### [DATASET RECORDS]
Segment Open
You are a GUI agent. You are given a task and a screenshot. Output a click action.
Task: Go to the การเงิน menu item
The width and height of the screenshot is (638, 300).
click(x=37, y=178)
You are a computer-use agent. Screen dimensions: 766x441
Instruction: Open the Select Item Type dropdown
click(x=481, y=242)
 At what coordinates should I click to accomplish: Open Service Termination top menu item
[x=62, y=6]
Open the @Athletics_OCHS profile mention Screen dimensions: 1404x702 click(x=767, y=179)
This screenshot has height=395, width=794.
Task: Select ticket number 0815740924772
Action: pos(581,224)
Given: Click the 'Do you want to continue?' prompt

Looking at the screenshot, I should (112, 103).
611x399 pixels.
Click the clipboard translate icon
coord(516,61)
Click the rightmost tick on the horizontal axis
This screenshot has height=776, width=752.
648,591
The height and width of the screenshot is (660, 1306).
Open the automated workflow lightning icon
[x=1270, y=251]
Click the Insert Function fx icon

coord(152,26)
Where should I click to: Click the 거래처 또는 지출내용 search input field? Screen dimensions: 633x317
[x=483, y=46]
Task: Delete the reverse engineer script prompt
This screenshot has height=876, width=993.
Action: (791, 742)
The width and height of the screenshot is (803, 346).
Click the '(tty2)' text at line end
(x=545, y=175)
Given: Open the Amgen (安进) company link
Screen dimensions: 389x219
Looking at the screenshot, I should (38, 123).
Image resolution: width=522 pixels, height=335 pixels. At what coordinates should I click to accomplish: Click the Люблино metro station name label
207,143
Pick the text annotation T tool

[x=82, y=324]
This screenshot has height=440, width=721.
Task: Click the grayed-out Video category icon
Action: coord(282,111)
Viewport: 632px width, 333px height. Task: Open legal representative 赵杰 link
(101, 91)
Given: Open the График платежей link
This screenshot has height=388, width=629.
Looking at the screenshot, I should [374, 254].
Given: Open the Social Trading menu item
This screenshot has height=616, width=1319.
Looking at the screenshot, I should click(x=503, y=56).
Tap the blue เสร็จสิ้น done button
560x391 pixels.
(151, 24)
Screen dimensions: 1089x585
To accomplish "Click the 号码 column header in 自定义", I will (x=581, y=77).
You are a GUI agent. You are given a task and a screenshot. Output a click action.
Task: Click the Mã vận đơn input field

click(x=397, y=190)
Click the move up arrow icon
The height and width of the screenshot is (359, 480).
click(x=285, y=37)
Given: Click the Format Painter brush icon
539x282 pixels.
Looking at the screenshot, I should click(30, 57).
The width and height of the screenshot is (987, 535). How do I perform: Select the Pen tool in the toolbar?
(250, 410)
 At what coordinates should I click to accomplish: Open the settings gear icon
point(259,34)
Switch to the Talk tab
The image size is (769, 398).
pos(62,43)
Segment Closed
### [YOUR OBJECTIVE]
Make an exact copy of every record in the listing.

### [RESPONSE TO THE EXERCISE]
You are a GUI agent. You are given a task and a screenshot. Output a click action.
Task: Go to the การเงิน menu item
The width and height of the screenshot is (638, 300).
click(x=37, y=178)
You are a computer-use agent. Screen dimensions: 766x441
Instruction: Open the Select Item Type dropdown
click(x=481, y=242)
 At what coordinates should I click to accomplish: Open Service Termination top menu item
[x=62, y=6]
Open the @Athletics_OCHS profile mention Screen dimensions: 1404x702 click(x=767, y=179)
This screenshot has height=395, width=794.
Task: Select ticket number 0815740924772
Action: pos(581,224)
Given: Click the 'Do you want to continue?' prompt

Looking at the screenshot, I should (112, 103).
611x399 pixels.
Click the clipboard translate icon
coord(516,61)
Click the rightmost tick on the horizontal axis
This screenshot has height=776, width=752.
648,591
The height and width of the screenshot is (660, 1306).
Open the automated workflow lightning icon
[x=1270, y=251]
Click the Insert Function fx icon

coord(152,26)
Where should I click to: Click the 거래처 또는 지출내용 search input field? Screen dimensions: 633x317
[x=483, y=46]
Task: Delete the reverse engineer script prompt
This screenshot has height=876, width=993.
Action: (791, 742)
The width and height of the screenshot is (803, 346).
Click the '(tty2)' text at line end
(x=545, y=175)
Given: Open the Amgen (安进) company link
Screen dimensions: 389x219
Looking at the screenshot, I should (38, 123).
Image resolution: width=522 pixels, height=335 pixels. At what coordinates should I click to accomplish: Click the Люблино metro station name label
207,143
Pick the text annotation T tool

[x=82, y=324]
This screenshot has height=440, width=721.
Task: Click the grayed-out Video category icon
Action: coord(282,111)
Viewport: 632px width, 333px height. Task: Open legal representative 赵杰 link
(101, 91)
Given: Open the График платежей link
This screenshot has height=388, width=629.
Looking at the screenshot, I should [374, 254].
Given: Open the Social Trading menu item
This screenshot has height=616, width=1319.
Looking at the screenshot, I should click(x=503, y=56).
Tap the blue เสร็จสิ้น done button
560x391 pixels.
(151, 24)
Screen dimensions: 1089x585
To accomplish "Click the 号码 column header in 自定义", I will (x=581, y=77).
You are a GUI agent. You are given a task and a screenshot. Output a click action.
Task: Click the Mã vận đơn input field

click(x=397, y=190)
Click the move up arrow icon
The height and width of the screenshot is (359, 480).
click(x=285, y=37)
Given: Click the Format Painter brush icon
539x282 pixels.
Looking at the screenshot, I should click(30, 57).
The width and height of the screenshot is (987, 535). How do I perform: Select the Pen tool in the toolbar?
(250, 410)
 At what coordinates should I click to accomplish: Open the settings gear icon
point(259,34)
Switch to the Talk tab
The image size is (769, 398).
pos(62,43)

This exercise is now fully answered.